Textabschnitt:
··········

Mein wichtigstes Hobby ist, ihr werdet es erahnen, die Naturfotografie. Aber in jedem Naturfotografen steckt eben auch ein Fotograf. Weil das bei mir nicht anders ist, gibt es hier im Glaslinsenspiel mit Absicht den Menüpunkt „Seitensprünge“. Er ist so etwas wie meine frei bespielbare Nische, in der ich auch mal Bilder von Ausflügen in andere Genres als die Naturfotografie mit euch teilen kann.

Genau das möchte ich heute tun. Ich war für drei Tage in Amsterdam, einfach nur, um mit meiner Kamera durch diese attraktive Stadt zu flanieren und dabei ohne inhaltliche Beschränkungen zu fotografieren, was mir eben so vor die Linse kam. Vielleicht habt ihr ja Lust, euch hier ein paar der Bilder anzuschauen, auch wenn es ausnahmsweise nicht um die Natur, sondern eine – wenn auch recht kleine – Weltstadt geht.

Zuerst aber muss ich euch unbedingt noch von meiner überraschend unterhaltsamen Anreise erzählen. Damit dieser Teil nicht gar zu textlastig wird, streue ich schon einmal ein paar kuriose oder zumindest eher unübliche Bilder aus Amsterdam ein – sozusagen als Appetithäppchen.

··········

Auszug der Datensätze:
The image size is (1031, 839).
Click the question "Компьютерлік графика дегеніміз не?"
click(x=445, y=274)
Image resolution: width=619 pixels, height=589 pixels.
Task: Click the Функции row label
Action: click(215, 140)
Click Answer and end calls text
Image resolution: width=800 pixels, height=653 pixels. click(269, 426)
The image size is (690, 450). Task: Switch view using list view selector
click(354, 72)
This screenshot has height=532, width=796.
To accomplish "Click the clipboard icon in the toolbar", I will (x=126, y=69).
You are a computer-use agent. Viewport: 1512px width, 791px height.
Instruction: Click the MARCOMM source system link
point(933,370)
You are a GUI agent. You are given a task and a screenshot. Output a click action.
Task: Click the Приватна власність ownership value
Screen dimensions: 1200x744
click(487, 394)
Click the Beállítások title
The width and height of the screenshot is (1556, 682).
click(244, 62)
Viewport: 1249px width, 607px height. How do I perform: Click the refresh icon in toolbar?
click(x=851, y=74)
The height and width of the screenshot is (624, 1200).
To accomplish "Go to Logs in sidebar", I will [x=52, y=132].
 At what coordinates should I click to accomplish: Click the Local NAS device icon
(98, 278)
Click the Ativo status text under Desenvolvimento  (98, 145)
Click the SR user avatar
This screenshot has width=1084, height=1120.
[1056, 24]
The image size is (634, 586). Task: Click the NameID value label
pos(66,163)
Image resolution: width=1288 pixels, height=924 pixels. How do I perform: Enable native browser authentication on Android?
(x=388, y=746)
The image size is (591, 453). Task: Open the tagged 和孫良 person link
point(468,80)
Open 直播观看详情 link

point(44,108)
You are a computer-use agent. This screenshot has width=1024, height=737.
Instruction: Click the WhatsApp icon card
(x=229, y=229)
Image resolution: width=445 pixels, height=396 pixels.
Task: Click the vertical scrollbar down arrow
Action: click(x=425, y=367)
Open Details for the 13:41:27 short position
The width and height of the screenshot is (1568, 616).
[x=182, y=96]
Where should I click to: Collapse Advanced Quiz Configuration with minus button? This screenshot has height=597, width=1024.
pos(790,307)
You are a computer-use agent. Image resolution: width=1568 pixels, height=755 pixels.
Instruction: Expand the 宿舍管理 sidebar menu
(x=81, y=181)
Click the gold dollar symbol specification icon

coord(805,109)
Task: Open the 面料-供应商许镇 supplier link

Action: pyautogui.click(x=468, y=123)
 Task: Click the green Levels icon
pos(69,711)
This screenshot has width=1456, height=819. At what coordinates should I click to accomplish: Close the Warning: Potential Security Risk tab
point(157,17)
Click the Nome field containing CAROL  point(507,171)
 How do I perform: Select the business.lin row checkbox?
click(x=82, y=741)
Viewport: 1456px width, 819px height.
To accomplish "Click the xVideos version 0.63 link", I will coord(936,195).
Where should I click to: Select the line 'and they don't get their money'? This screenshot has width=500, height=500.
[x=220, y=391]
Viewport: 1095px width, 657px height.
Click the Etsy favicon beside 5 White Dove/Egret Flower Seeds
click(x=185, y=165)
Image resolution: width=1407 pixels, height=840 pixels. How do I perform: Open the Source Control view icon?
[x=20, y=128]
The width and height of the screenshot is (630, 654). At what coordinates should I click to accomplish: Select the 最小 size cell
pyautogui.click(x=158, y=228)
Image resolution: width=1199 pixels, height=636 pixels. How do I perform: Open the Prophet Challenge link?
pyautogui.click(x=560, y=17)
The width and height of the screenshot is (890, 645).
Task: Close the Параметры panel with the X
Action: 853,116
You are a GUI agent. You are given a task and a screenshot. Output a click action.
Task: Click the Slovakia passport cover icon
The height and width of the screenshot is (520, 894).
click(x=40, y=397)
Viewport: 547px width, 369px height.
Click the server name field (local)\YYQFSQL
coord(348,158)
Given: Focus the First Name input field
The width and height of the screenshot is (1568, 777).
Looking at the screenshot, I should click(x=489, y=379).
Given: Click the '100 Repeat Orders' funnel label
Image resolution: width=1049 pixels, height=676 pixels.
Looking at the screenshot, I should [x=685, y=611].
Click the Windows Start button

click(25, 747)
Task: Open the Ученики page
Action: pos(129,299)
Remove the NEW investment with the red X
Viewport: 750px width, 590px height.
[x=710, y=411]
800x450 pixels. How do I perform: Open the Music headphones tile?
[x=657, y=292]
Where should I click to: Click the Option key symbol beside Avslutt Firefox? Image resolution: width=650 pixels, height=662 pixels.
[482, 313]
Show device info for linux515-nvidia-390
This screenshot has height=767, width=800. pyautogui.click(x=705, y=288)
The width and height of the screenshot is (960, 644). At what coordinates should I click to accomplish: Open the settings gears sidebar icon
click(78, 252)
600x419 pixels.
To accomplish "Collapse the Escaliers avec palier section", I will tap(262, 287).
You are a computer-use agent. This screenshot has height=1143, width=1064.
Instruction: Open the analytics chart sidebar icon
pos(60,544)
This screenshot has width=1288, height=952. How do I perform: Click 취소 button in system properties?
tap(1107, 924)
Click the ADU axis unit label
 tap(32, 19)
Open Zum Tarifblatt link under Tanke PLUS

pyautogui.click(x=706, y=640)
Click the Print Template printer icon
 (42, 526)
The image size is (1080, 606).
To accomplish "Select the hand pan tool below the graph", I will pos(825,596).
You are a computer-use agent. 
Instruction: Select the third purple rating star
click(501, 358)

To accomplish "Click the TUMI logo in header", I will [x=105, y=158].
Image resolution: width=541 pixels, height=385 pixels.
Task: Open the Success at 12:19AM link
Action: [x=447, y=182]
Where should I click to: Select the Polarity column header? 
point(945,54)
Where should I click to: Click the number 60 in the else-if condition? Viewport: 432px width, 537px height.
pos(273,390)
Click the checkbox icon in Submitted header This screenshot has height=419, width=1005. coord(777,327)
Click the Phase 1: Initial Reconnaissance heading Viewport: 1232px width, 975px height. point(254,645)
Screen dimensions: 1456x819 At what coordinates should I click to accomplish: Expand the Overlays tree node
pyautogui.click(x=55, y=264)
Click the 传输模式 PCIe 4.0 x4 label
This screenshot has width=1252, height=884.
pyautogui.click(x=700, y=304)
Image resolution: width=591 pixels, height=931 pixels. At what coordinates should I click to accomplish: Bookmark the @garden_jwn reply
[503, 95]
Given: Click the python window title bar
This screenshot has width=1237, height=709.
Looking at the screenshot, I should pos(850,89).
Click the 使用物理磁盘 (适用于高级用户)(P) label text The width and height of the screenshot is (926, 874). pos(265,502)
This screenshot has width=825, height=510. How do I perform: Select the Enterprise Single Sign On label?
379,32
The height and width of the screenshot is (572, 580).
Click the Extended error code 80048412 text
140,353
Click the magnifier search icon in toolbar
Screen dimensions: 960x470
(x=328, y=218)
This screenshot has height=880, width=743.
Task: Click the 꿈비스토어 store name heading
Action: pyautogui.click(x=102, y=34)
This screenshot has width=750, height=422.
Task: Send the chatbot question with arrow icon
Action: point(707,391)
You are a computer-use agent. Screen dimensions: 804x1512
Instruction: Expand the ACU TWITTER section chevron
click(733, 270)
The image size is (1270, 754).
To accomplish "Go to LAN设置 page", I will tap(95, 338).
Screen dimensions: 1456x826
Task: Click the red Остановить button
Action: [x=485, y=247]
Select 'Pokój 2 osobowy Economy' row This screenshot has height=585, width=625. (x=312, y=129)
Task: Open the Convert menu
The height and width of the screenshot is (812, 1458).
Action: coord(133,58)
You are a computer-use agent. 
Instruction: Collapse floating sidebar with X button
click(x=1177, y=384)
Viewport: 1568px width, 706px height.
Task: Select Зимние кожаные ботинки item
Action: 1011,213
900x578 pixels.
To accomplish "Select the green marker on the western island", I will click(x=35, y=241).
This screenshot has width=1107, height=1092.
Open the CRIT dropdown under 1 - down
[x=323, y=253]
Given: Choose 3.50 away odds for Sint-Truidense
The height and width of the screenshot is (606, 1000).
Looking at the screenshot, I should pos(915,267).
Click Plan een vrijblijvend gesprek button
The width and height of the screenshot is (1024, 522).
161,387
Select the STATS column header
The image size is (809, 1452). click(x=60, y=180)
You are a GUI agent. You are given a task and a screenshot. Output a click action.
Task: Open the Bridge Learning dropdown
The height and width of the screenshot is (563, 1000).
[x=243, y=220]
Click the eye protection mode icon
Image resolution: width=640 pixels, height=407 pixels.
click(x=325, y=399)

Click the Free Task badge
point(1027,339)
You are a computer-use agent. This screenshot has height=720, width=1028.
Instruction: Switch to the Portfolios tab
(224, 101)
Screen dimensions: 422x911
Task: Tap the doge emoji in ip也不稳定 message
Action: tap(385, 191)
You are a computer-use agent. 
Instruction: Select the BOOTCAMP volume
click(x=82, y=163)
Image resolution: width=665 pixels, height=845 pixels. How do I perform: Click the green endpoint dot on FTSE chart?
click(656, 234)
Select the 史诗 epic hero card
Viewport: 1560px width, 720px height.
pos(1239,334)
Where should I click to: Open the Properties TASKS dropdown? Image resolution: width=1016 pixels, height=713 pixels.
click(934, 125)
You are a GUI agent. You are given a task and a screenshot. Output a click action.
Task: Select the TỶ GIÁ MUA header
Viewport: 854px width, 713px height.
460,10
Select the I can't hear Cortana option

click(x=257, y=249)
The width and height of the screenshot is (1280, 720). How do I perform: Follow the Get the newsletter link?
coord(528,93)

··········

Ihre Aufgaben:
a: Nennen Sie alle verschiedenen Wörter im Textabschnitt, die die Buchstabenfolge „fotograf“ enthalten, ohne Rücksicht auf Groß- und Kleinschreibung. Führen Sie jedes Wort nur einmal auf.
b: Schreiben Sie den Teil des Textabschnitts ab, der mit den Worten „Zuerst aber muss“ beginnt und mit „sozusagen als Appetithäppchen.“ schließt.

Antworten je Aufgabe:
a: Naturfotografie, Naturfotografen, Fotograf, fotografieren

b:
Zuerst aber muss ich euch unbedingt noch von meiner überraschend unterhaltsamen Anreise erzählen. Damit dieser Teil nicht gar zu textlastig wird, streue ich schon einmal ein paar kuriose oder zumindest eher unübliche Bilder aus Amsterdam ein – sozusagen als Appetithäppchen.